• **EXERCISE BRIEF**: From the first line through the line containing "[x=795, y=516]", write the lines out again with "Products section" replaced by "Orders section" and everything else left as it is.

• **EXERCISE MATERIAL**:
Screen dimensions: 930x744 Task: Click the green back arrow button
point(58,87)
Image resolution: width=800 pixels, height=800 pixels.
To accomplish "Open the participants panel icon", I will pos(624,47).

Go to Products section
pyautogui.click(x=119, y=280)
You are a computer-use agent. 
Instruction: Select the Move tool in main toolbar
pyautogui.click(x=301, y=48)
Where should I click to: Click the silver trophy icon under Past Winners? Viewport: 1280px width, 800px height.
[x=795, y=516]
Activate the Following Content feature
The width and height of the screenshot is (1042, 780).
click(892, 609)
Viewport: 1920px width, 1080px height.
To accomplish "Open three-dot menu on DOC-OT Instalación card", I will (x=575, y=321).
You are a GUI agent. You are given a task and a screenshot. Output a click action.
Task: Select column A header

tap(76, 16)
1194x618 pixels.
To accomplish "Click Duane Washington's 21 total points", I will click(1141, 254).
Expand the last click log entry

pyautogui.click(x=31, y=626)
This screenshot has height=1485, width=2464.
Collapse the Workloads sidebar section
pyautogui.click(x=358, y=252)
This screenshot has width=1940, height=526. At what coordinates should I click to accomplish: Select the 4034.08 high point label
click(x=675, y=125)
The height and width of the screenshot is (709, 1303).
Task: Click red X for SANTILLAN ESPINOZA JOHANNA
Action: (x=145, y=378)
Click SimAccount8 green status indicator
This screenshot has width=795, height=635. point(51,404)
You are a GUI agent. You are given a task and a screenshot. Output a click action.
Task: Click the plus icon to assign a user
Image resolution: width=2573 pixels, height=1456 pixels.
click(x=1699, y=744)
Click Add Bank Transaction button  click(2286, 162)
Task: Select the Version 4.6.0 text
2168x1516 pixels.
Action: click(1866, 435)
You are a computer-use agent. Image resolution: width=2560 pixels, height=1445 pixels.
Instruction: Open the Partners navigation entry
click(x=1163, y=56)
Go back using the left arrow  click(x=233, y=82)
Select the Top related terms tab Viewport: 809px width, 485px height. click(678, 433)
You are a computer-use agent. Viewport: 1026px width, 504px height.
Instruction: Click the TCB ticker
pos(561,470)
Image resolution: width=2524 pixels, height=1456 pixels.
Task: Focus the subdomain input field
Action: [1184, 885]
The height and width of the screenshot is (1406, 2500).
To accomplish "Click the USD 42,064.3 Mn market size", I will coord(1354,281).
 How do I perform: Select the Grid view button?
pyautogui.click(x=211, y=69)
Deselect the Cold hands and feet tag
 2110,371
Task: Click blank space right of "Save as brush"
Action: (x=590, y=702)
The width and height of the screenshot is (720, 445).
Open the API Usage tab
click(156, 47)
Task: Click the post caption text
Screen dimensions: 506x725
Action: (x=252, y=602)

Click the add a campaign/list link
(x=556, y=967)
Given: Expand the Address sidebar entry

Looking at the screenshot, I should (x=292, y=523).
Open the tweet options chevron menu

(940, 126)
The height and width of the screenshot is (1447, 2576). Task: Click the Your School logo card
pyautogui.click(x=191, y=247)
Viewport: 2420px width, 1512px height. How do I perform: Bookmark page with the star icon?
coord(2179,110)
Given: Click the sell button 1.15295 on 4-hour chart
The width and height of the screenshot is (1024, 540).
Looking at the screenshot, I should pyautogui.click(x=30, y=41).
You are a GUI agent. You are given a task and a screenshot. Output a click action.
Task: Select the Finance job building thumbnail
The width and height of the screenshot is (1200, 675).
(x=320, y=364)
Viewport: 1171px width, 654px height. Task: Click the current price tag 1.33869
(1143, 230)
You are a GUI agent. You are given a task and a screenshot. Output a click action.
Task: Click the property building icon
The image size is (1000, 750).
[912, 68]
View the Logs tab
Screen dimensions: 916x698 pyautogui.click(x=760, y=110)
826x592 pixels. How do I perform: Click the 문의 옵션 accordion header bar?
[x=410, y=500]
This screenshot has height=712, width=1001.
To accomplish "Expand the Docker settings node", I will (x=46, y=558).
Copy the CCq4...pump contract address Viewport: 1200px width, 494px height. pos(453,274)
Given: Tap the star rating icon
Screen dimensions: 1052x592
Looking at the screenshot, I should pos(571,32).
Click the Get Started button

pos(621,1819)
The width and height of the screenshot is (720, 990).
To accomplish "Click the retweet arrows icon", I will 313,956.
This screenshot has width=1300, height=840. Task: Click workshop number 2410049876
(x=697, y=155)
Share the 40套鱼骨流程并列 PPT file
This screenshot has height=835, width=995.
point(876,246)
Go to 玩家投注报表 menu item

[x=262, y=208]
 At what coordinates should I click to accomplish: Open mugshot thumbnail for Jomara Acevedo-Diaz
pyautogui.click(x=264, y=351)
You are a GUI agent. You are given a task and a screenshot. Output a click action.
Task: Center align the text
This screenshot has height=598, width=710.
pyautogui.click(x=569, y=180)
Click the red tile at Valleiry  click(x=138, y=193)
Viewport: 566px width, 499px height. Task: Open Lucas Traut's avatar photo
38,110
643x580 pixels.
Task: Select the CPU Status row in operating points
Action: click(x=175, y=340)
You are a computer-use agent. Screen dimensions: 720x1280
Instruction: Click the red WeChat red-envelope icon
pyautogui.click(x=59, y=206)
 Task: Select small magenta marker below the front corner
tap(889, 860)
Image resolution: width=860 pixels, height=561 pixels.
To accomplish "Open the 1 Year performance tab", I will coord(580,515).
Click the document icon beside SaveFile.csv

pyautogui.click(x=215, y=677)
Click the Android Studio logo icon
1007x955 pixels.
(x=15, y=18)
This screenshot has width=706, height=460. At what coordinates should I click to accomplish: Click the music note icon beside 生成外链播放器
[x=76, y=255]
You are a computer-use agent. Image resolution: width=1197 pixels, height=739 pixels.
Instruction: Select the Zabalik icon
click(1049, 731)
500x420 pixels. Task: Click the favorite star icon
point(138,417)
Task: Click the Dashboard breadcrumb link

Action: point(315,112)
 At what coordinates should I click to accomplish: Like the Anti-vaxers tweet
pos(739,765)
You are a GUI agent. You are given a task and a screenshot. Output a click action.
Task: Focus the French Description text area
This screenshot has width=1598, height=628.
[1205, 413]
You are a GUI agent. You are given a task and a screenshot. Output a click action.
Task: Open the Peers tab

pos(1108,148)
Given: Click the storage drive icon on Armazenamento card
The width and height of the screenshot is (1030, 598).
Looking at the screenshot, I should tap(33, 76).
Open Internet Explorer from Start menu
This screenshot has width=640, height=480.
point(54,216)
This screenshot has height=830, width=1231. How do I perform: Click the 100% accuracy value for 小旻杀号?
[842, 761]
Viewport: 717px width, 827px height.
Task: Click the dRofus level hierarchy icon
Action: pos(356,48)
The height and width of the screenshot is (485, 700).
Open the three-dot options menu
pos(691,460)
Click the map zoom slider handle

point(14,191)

• **WRITTEN RESPONSE**:
Screen dimensions: 930x744 Task: Click the green back arrow button
point(58,87)
Image resolution: width=800 pixels, height=800 pixels.
To accomplish "Open the participants panel icon", I will pos(624,47).

Go to Orders section
pyautogui.click(x=119, y=280)
You are a computer-use agent. 
Instruction: Select the Move tool in main toolbar
pyautogui.click(x=301, y=48)
Where should I click to: Click the silver trophy icon under Past Winners? Viewport: 1280px width, 800px height.
[x=795, y=516]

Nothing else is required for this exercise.